Bernard reichte, als Ebram an ihm vorbeiging, Decke und Schlafsack weiter, drückte Abby sacht ein wenig von sich und hob ihren Kopf am Kinn an. Mit den Daumen wischte er die kleine Tränenspur auf ihrer Wange weg. „Wir finden ihn, Abby“, sagte er mit beruhigend sanfter Stimme. Ebram wurde aufmerksam und lauschte, aber beide sprachen nicht weiter.
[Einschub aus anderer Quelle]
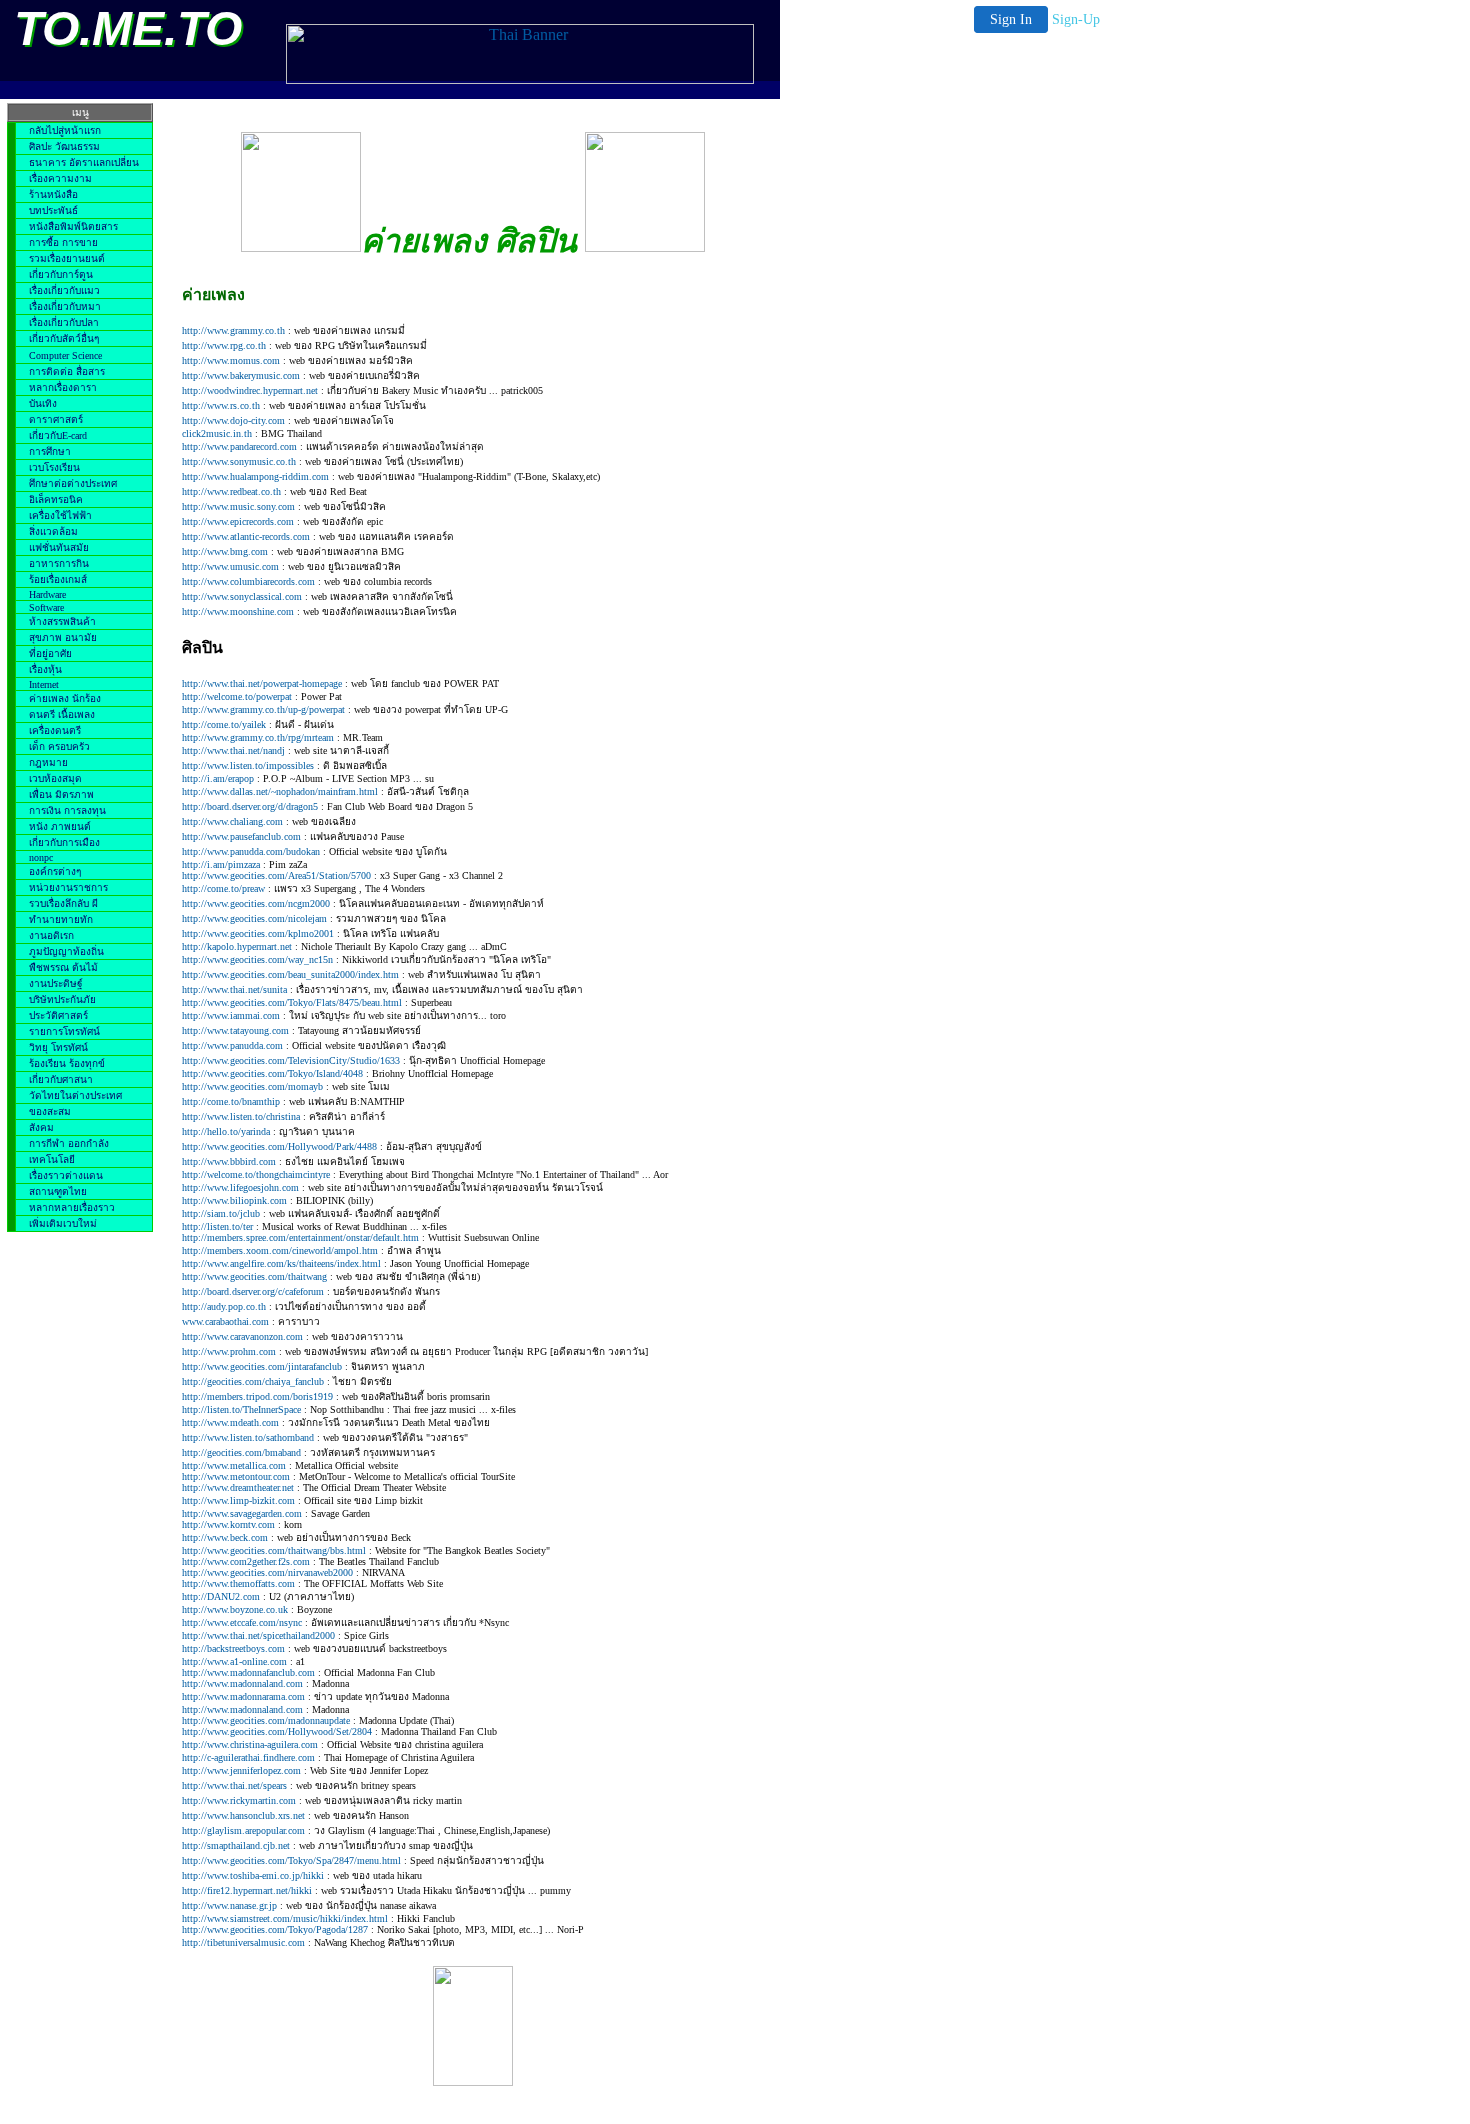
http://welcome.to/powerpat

Nach einer Weile schniefte die junge Frau nur noch ein wenig, wischte sich mit den Handballen die restlichen Tränen aus dem Gesicht und presste die Lippen entschlossen zusammen. Entschlossen wie zuvor nahm sie ihren Rucksack, der mittlerweile von Ebram gepackt worden war, auf den Rücken und wartete geduldig, aber mit ungeduldigen Blicken, bis die beiden Männer ebenfalls soweit waren. Diesmal ging sie vorneweg, Bernard in der Mitte und Ebram bildete den Schluss.
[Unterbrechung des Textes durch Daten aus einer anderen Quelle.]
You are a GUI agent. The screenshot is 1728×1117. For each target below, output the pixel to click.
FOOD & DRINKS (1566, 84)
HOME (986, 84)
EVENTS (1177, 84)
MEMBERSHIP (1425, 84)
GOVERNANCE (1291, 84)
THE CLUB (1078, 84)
Sie war nicht so schnell unterwegs wie der Vorarbeiter, und diesmal kamen alle gut mit. Als Abby zwischendrin kurz hinter ein paar Bäume ging, um sich zu erleichtern, schloss Ebram zu Bernard auf. „Bernard? Wen oder was sucht Abby eigentlich hier?“
Der große Mann überlegte kurz, entschloss sich aber dann, den Doktor aufzuklären. „Abbys Vater war auch auf der Suche nach der Stadt und ist nie zurückgekehrt. Vielleicht hast du von ihm schon gehört: Prof. Dr. Philipp Martin, ein Archäologe.“
Ebram riss die Augen auf. „Sie ist Abigail Martin, die Tochter, die Prof. Martin mit auf all seine Ausgrabungen genommen hat? Die erste weibliche Archäologin der Universi…“ Weiter kam er nicht, denn Abby tauchte wieder hinter den Bäumen auf, und er verstummte abrupt. Bernard schmunzelte, als er den Blick von Ebram bemerkte, der nun ganz anders auf Abby lag.
Die junge Frau bemerkte sehr wohl die Aufmerksamkeit, die sie erregte. „Ist was?“ Schnell den Kopf schüttelnd und breit lächelnd verneinte Ebram ihre Frage. „Alles gut, können wir weiter?“
  Sie ging wieder voran, und Ebram sah zu Bernard eindringlich hoch. Nun formte er auch überdeutlich lautlose Worte zu Bernard und deutete auf Abbys Rücken. „Wieso hast du nichts gesagt?“ Der große Mann grinste und zuckte mit den Schultern. Die Augen verdrehend ließ der Doktor sich wieder hinter Bernard fallen und versuchte sich zu erinnern, was er über Prof. Martin wusste. Viel war es nicht, er hatte nur die Bücher gelesen, den Mann selbst hatte er nie kennengelernt. Geschichte und Archäologie waren zwei sehr verwandte Fächer, wobei das eine eher praktisch ausgeübt wurde, das andere eher theoretisch. Keines von beiden konnte ohne das andere existieren. Vielleicht war es ein Wink des Schicksals, dass Abby dabei war.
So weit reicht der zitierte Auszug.